一篇纳入了49项研究和16种药物且横跨20年的系统综述指出:在已批准的药物新发现的危险性方面,药物食品药物管理局(FDA)和临床医生以及患者的沟通经常是无效的。该机构的警告行为经常未能对医生处方和临床监测产生影响。
研究调查时间是从1990至2010期间,药物特征是——FDA增加了使用警告并向公众提出使用建议,或写信告知临床医生或有处方权的人药物的非预期风险的药物。一篇发表在一月Medical Care在线期刊上的综述指出,FDA的这些行为经常不能达到其预期目的或出现预期之外的结果。
比如,FDA推荐监测服用非典型抗精神病药物的患者是否存在糖尿病,但是血糖测试率并没有增加。该机构建议医生要注意药物与药物之间的相互作用——如治疗胃食管返流的西沙比利和治疗高血压的坎地沙坦,虽然FDA反复对这两种药物的同时使用发出警告,但是该两种药物的联合利用率直到18个月后才出现显著降低。
该研究的共同作者G. Caleb Alexander, MD指出:“我认为FDA极其努力去确定、评估以及与医生交流处方药的风险——这是该机构认为最重要的事”。“我们的发现之一就是FDA手边的任务是多么的复杂!”
因为该系统综述纳入的研究选用的方法学的不同,所以研究者无法提供FDA在药物处方上采取的行动的平均效果。
什么时候警告会起反作用?
该综述发现有时候FDA对某些患者提出的药物处方警告会导致另一些患者减少对该药物的使用。在2005年4月,FDA对非典型抗精神病药物在痴呆患者中的使用提出了“黑盒子警告”。尽管医生控制了在该类患者中药物的应用,他们同时也停止了该类药物在FDA批准的适应症和没有痴呆的患者中的应用。
综述指出目的明确的建议可能会产生未预料的结局。在2003和2004年提出的对在儿童和青少年中使用抗抑郁药物的警告导致了在年轻抑郁患者中药物使用的大幅减少。后来研究发现在减少了抗抑郁药物的使用后出现年轻人自杀的高峰。
芝加哥大学Pritzker医学院医学副教授Dr. Alexander:“我们很难知道什么时候要听从警告。”“一切都是在不确定的环境下进行的。FDA应该要同时考虑事实和判断。”
FDA说它正在升级其药物风险沟通系统。
FDA发言人Erica V. Jefferson 指出:“我们会继续改善我们我公众提供及时、准确、循证的安全的信息。”“我们认识到要改变已经建立的临床医学实践是很困难的。此外,因为在很多情况下我们指出的风险并不是发生在所有使用该药物的患者中,所有不可能整体改变实践模式,不同的处方医生和不同的患者会考虑不同的风险因素,他们会将自己的考虑纳入效益-风险分析。”
综述发现当FDA传递的是清晰的风险信息以及不断重复这些信息时,能取得最佳效果。Dr. Alexander建议政府应该主动监测医生对警告药物的处方情况。
他同时指出:“FDA应该同制药公司加强交流,因为后者会根据风险因素进行药物调整”“他们应该根据市场分割原则来确定处方多的人员,然后将有关药物风险的信息传递给这些特定的医生。”
Impact of FDA Drug Risk Communications on Health Care Utilization and Health Behaviors: A Systematic Review.
Dusetzina SB, Higashi AS, Dorsey ER, Conti R, Huskamp HA, Zhu S, Garfield CF, Alexander GC.
OBJECTIVE: To review literature on the impact of The Food and Drug Administration (FDA) drug risk communications on medication utilization, health care services use, and health outcomes.
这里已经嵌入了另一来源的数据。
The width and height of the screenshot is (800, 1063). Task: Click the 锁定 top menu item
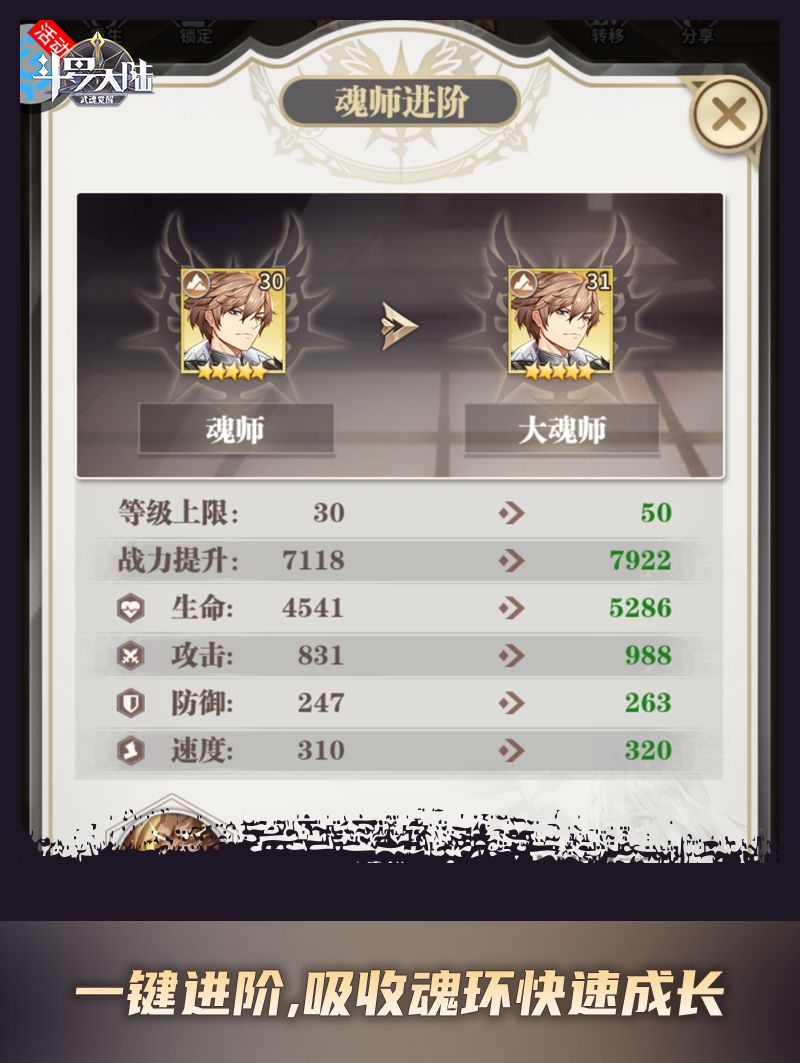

DATA SOURCES: The authors searched MEDLINE and the Web of Science for manuscripts published between January 1990 and November 2010 that included terms related to drug utilization, the FDA, and advisories or warnings. We manually searched bibliographies and works citing selected articles and consulted with experts to guide study selection.
STUDY SELECTION: Studies were included if they involved an empirical analysis evaluating the impact of an FDA risk communication.
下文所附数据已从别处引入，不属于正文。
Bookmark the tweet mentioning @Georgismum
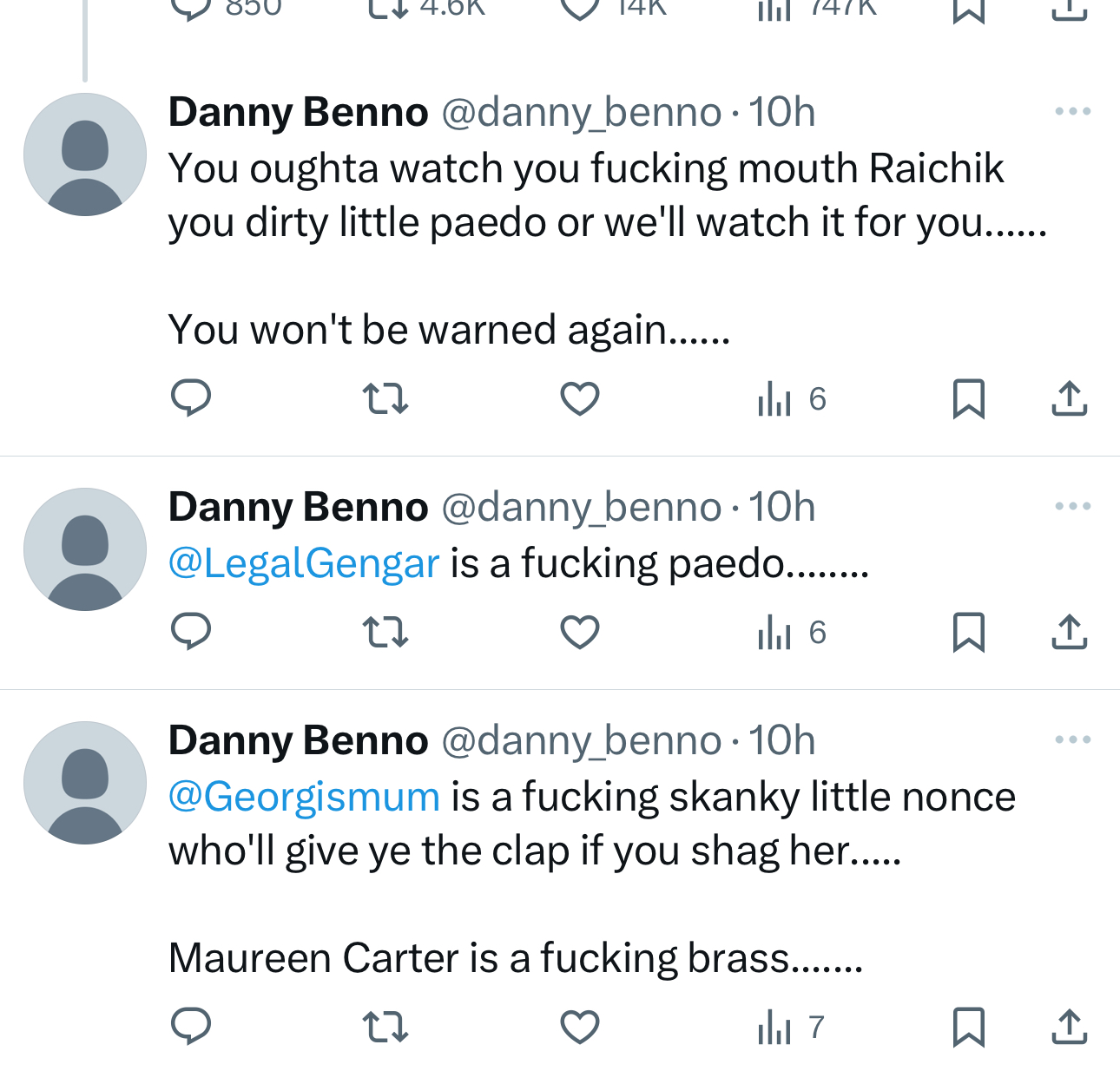coord(968,1027)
DATA EXTRACTION: We extracted the drug(s) analyzed, relevant FDA communication(s), data source, analytical method, and main outcome(s) assessed.
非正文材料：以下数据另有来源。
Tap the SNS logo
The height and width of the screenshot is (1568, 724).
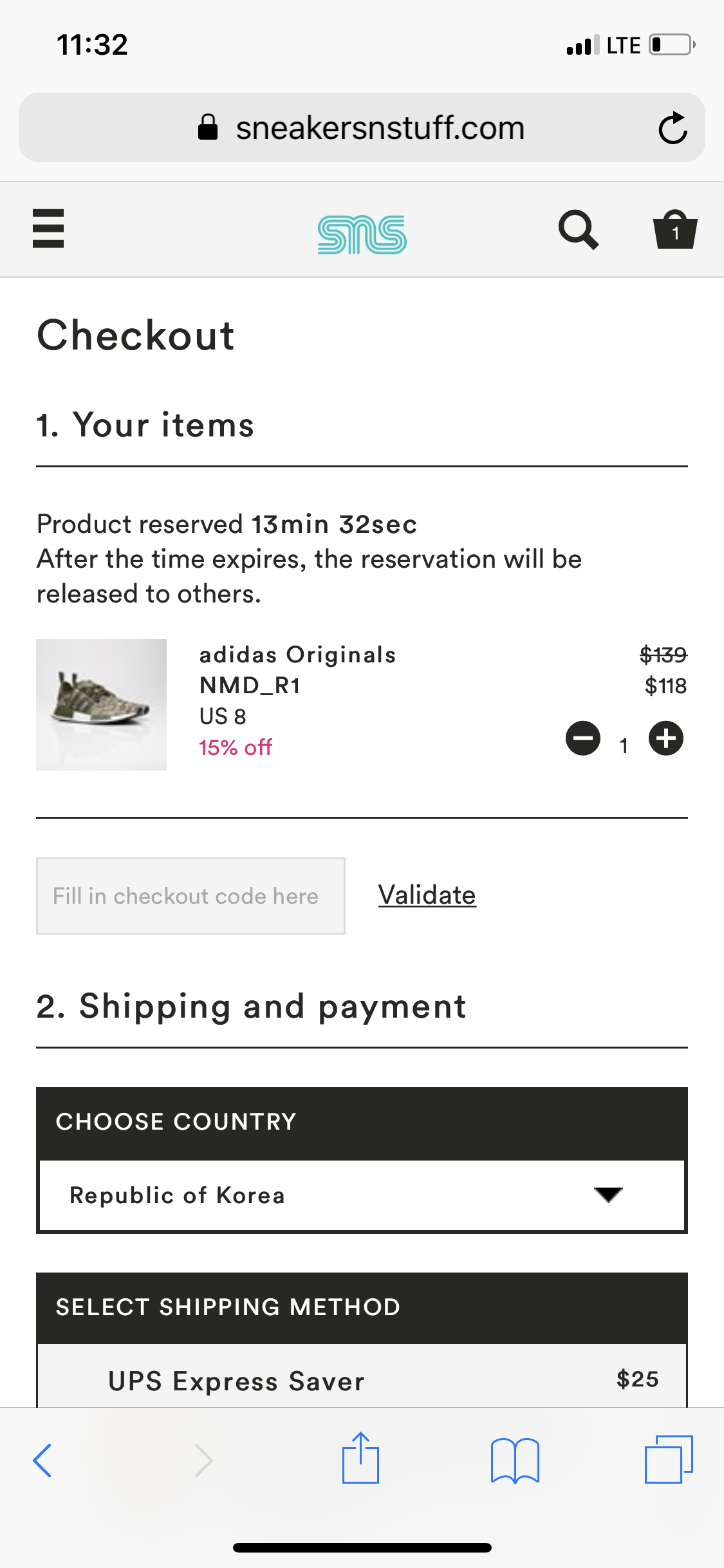tap(362, 234)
RESULTS: Of the 1432 records screened, 49 studies were included. These studies covered 16 medicines or therapeutic classes; one third examined communications regarding antidepressants. Most used medical or pharmacy claims and a few rigorously examined patient-provider communication, decision making, or risk perceptions. Advisories recommending increased clinical or laboratory monitoring generally led to decreased drug use, but only modest, short-term increases in monitoring. Communications targeting specific subpopulations often spilled over to other groups. Repeated or sequential advisories tended to have larger but delayed effects and decreased incident more than prevalent use. Drug-specific warnings were associated with particularly large decreases in utilization, although the magnitude of substitution within therapeutic classes varied across clinical contexts.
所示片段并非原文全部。